§ Set task
Can you transcribe the rows below word for word, from the start of the rows through the line containing "(x=89, y=274)", with both of those lines included? Leave the pictures out of your copy.
** BEGIN Material provided **
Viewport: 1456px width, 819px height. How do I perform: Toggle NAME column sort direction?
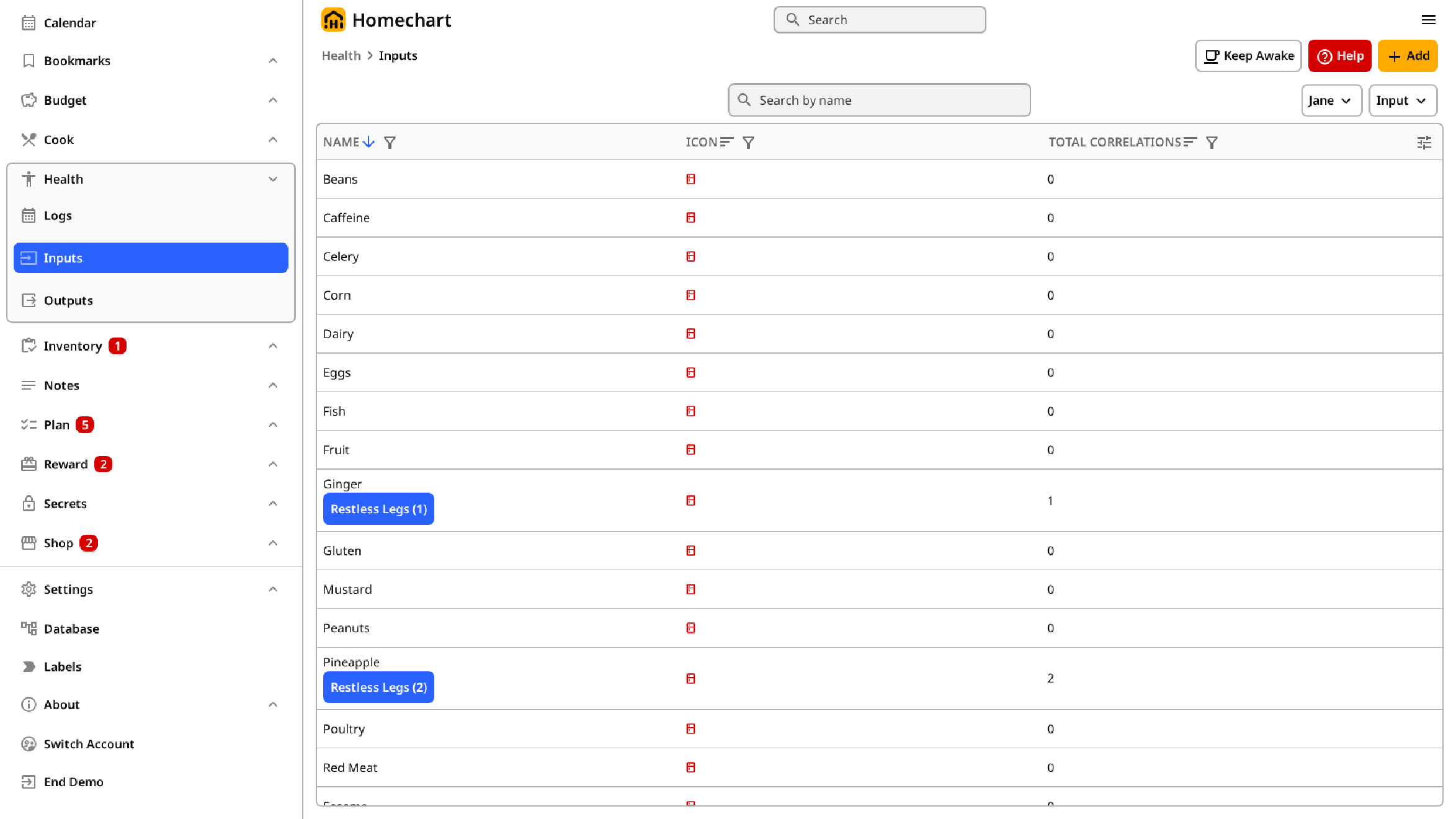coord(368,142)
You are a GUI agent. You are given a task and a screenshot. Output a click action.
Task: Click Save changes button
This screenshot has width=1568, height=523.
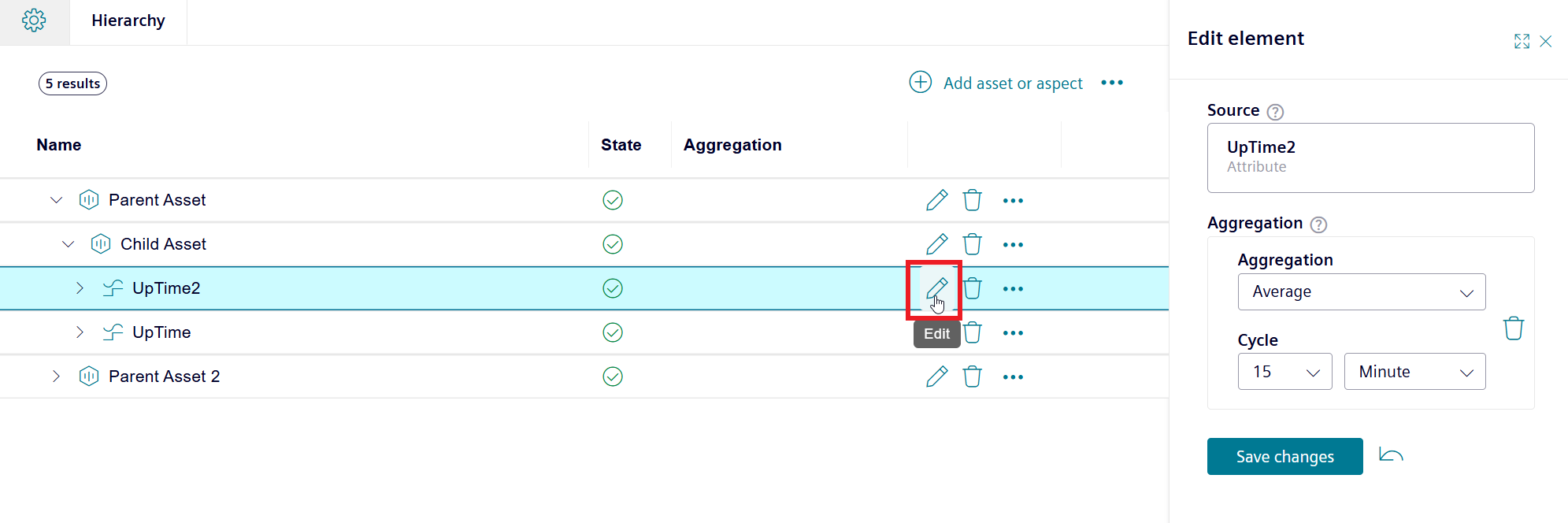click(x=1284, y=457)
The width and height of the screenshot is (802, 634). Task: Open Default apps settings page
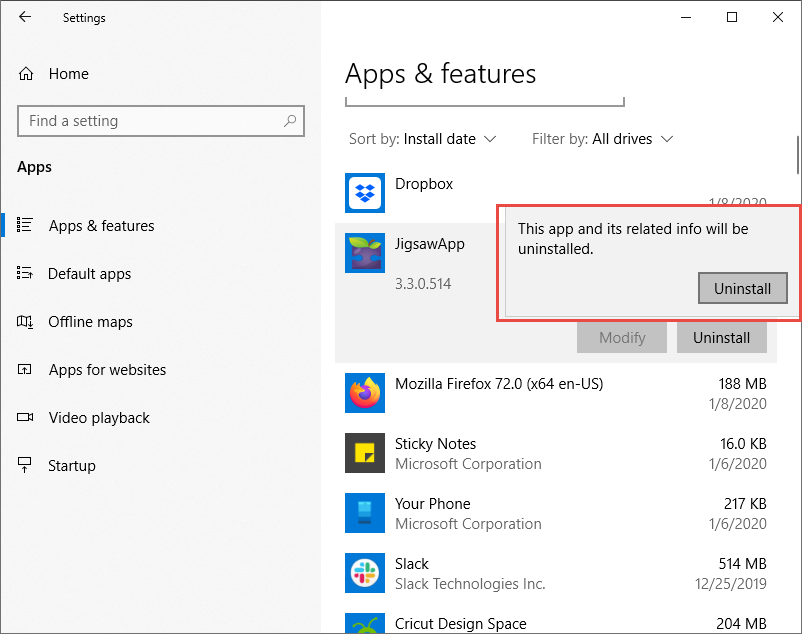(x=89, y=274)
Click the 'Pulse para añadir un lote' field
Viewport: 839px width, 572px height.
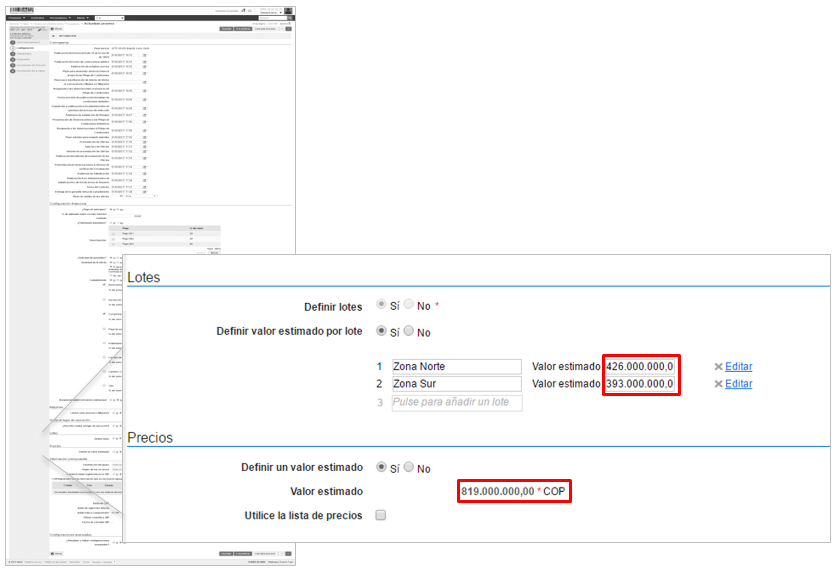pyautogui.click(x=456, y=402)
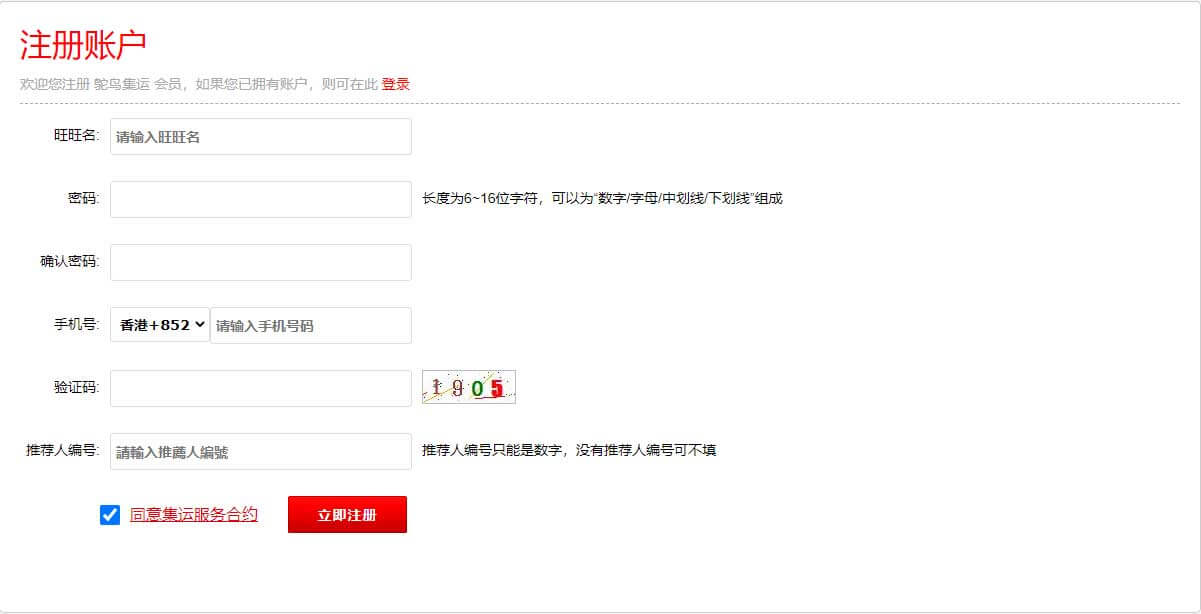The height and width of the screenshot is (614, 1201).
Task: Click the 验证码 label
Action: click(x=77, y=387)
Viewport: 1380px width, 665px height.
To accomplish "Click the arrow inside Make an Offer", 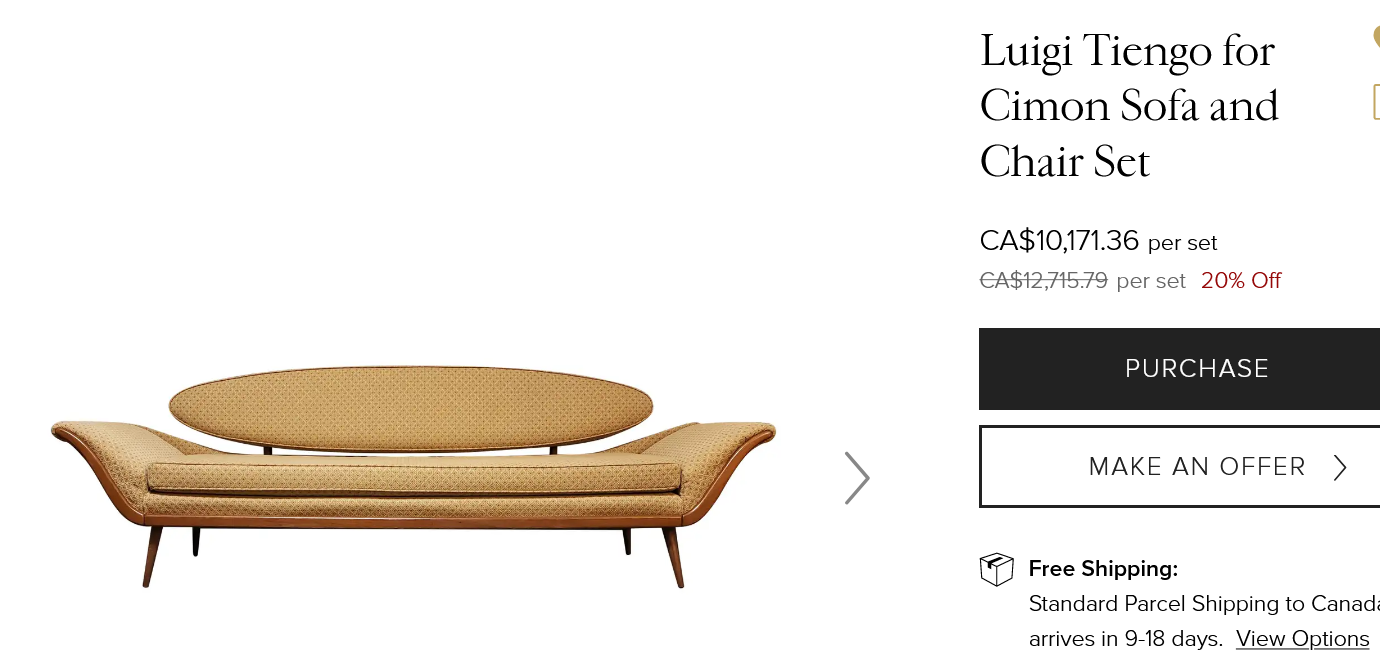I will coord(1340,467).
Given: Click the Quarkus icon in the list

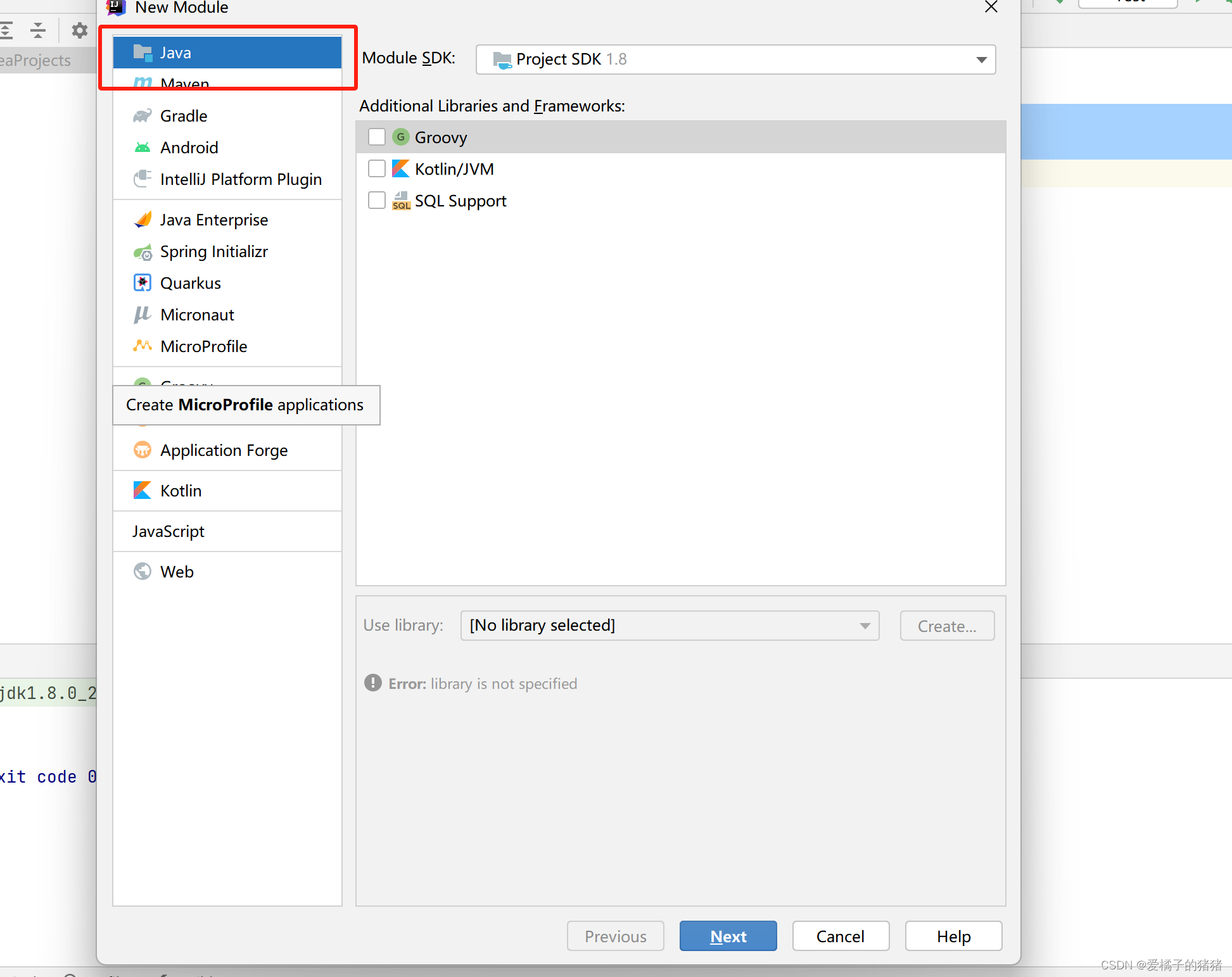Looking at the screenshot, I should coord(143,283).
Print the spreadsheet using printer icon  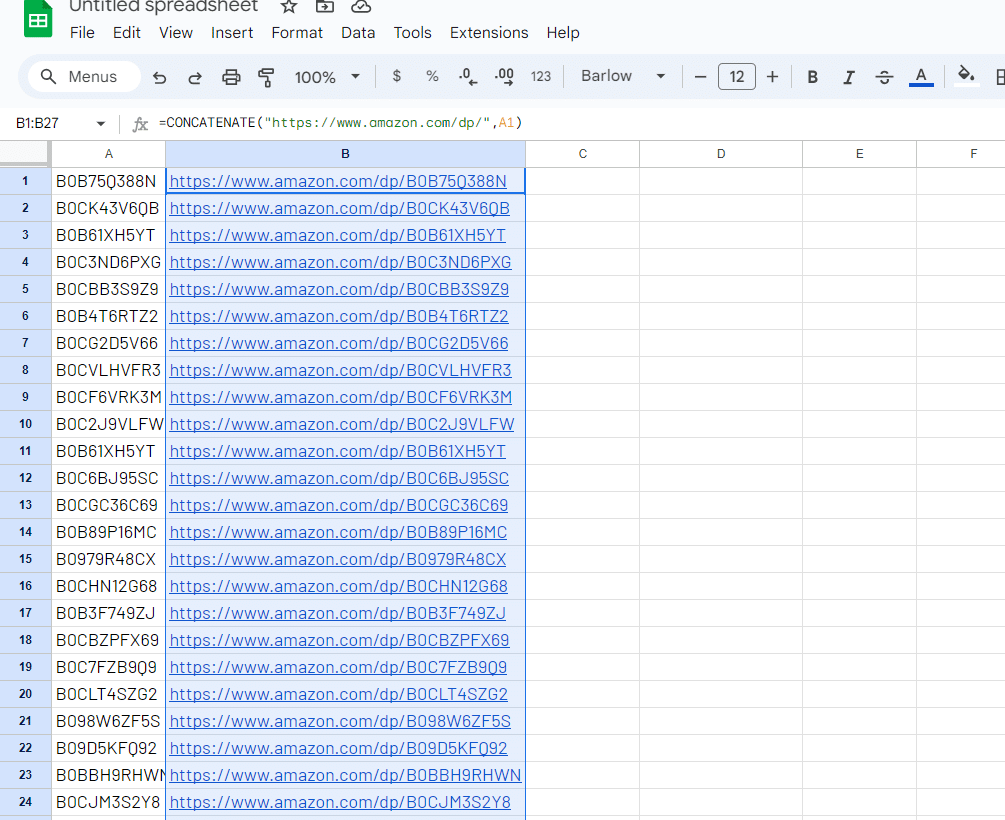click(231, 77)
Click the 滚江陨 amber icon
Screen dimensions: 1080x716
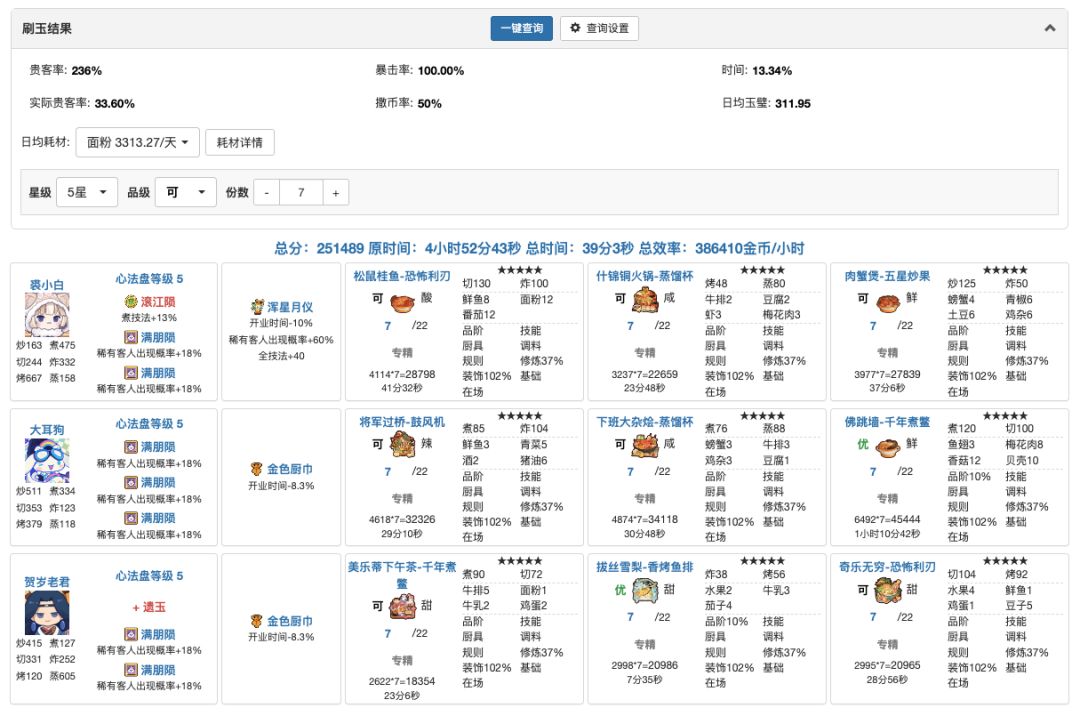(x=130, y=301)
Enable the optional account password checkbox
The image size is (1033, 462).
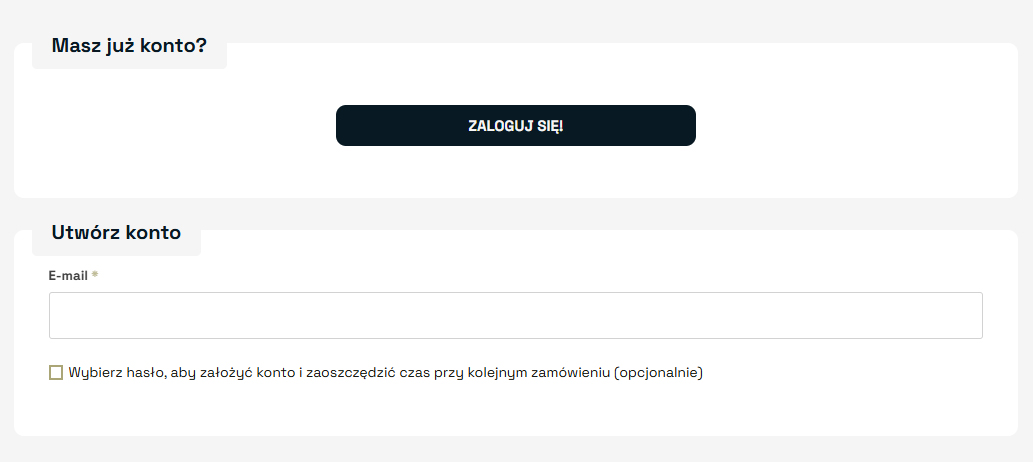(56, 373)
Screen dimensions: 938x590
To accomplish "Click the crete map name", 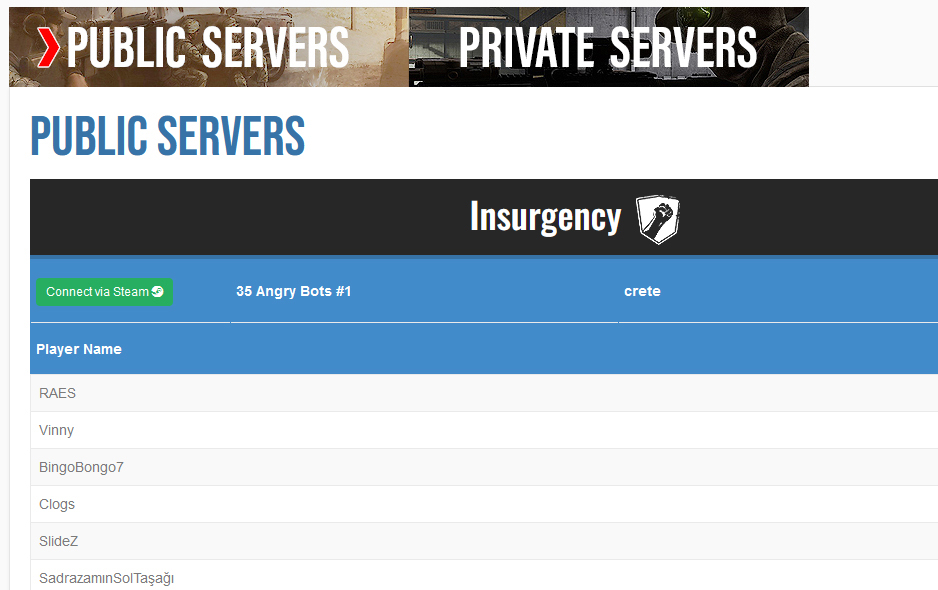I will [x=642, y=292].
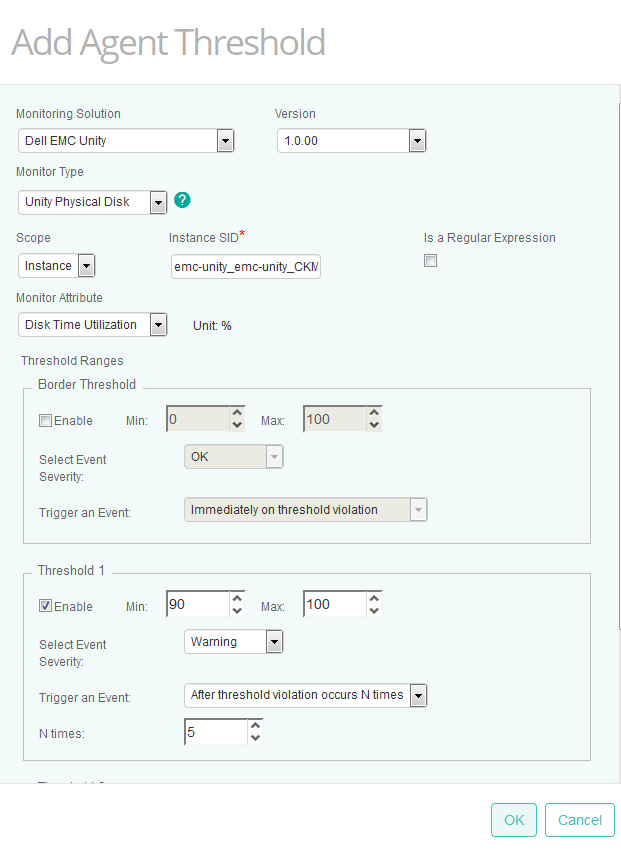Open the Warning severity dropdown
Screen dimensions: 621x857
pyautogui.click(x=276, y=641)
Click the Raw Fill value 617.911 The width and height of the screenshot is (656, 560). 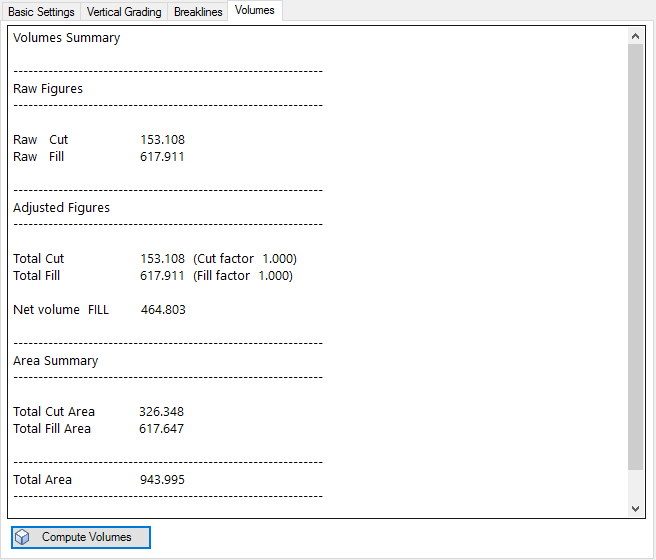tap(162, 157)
** END Material provided **
§ Right answer
Viewport: 1456px width, 819px height. How do I perform: Toggle NAME column sort direction?
coord(368,142)
You are a GUI agent. You are given a task and a screenshot. Output a click action.
Task: Click Save changes button
This screenshot has width=1568, height=523.
click(x=1284, y=457)
The width and height of the screenshot is (802, 634). Task: Open Default apps settings page
(x=89, y=274)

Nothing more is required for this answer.